Pensionable allowances include:
- Approved special allowances payable in respect of higher qualifications or higher degrees.
- Approved allowances payable in respect of special certificates.
- Approved allowances in relation to special duties, or for working in particular work areas (e.g. location allowances, theatre allowances paid to nurses)
- Living out allowances and approved stand by.
- Approved allowances payable to staff roster within normal working week for weekend, night, bank holiday duty.
Non-Pensionable Allowances include:
The following are not included in your pensionable remuneration;
- Overtime payments, call-out/on-call allowances apart from the special allowances referred to above, are not normally pensionable.
- Overtime, commission, gratuity, special fees, travelling and subsistence allowance are not pensionable payments.
Cost Neutral Early retirement
If you retire prior to your NRA or before you qualify for the 35 years rule (pre-2004 employees only), you have 2 options in drawing down your pension;
Defer drawing down benefits until NRA to avoid any penalties
Draw down pension benefits and incur the relevant penalties to your tax-free lump sum and pension. Please see the table below which shows how these penalties are applied;
INSERT TABLE FROM REPORT
If you give birth to a child, or reach the 24th week of pregnancy, you are entitled to 26 weeks paid maternity leave and 16 weeks’ additional unpaid maternity leave.
Maternity leave will ordinarily begin on such day as you select, unless medically certified that the leave should commence on a particular date.
However, the commencement date must be no later than 2 weeks before the due date and four weeks must be taken after the baby’s birth.
If the birth occurs a week before you started your maternity leave, then the maternity leave must start immediately and the employer must be informed.
Unpaid maternity leave commences on the day immediately following completion of paid maternity leave, you have the option to take a maximum of 16 consecutive week’s statutory additional unpaid maternity leave.
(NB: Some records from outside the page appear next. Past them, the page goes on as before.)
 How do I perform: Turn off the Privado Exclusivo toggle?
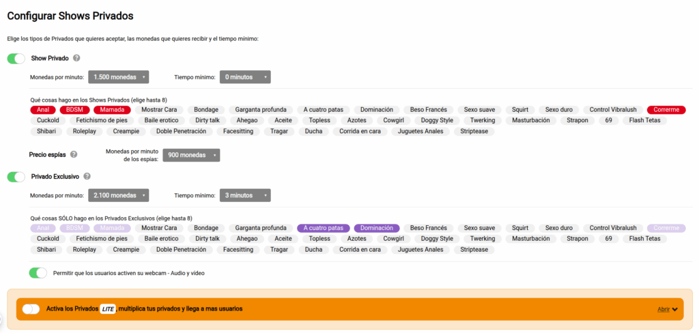[x=16, y=177]
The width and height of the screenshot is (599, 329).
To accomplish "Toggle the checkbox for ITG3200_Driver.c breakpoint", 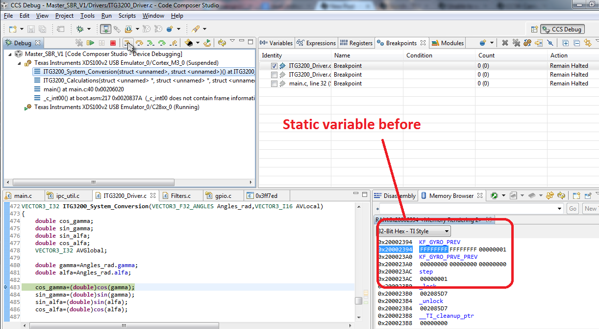I will point(274,65).
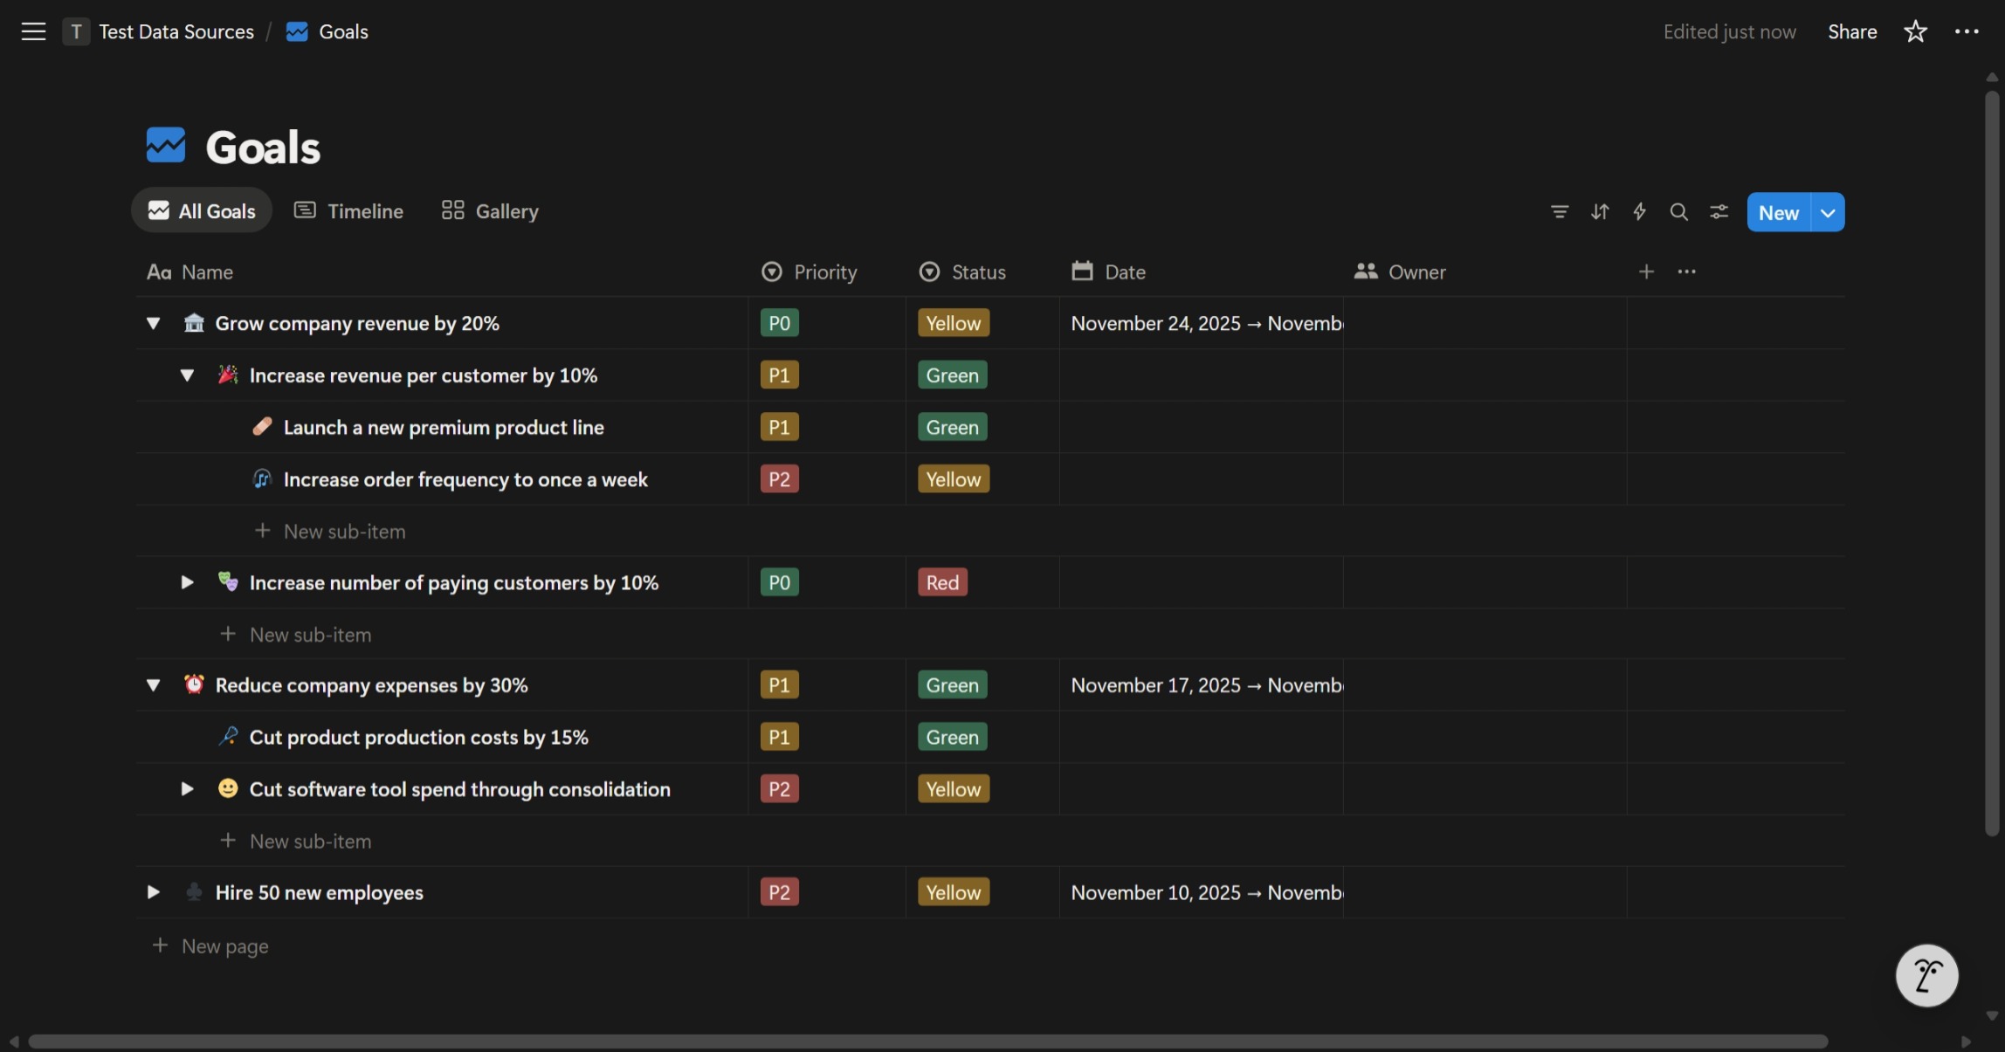Open the automations lightning bolt icon
Screen dimensions: 2005x1052
click(x=1639, y=212)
If you avail of statutory additional unpaid maternity leave you may be entitled to receive PRSI credits.
Taking a Career Break
You can be granted a career break for any of the following reasons:
- domestic reasons, e.g. child-rearing;
- educational purposes, e.g. to attain a post-graduate qualification;
- Foreign travel.
You must have completed your probation period to be eligible to apply for a career break.
If you are still on probation you may be granted a career break in exceptional circumstances, e.g. to cope with unusual domestic difficulties, however your period of probation is extended by the length of the career break.
The minimum period for a career break is one year (except where leave is required to cope with unusual domestic difficulties) and the maximum period is five years.
You may take a career break immediately following a period of special leave with nominal pay provided the combined leave does not exceed five years.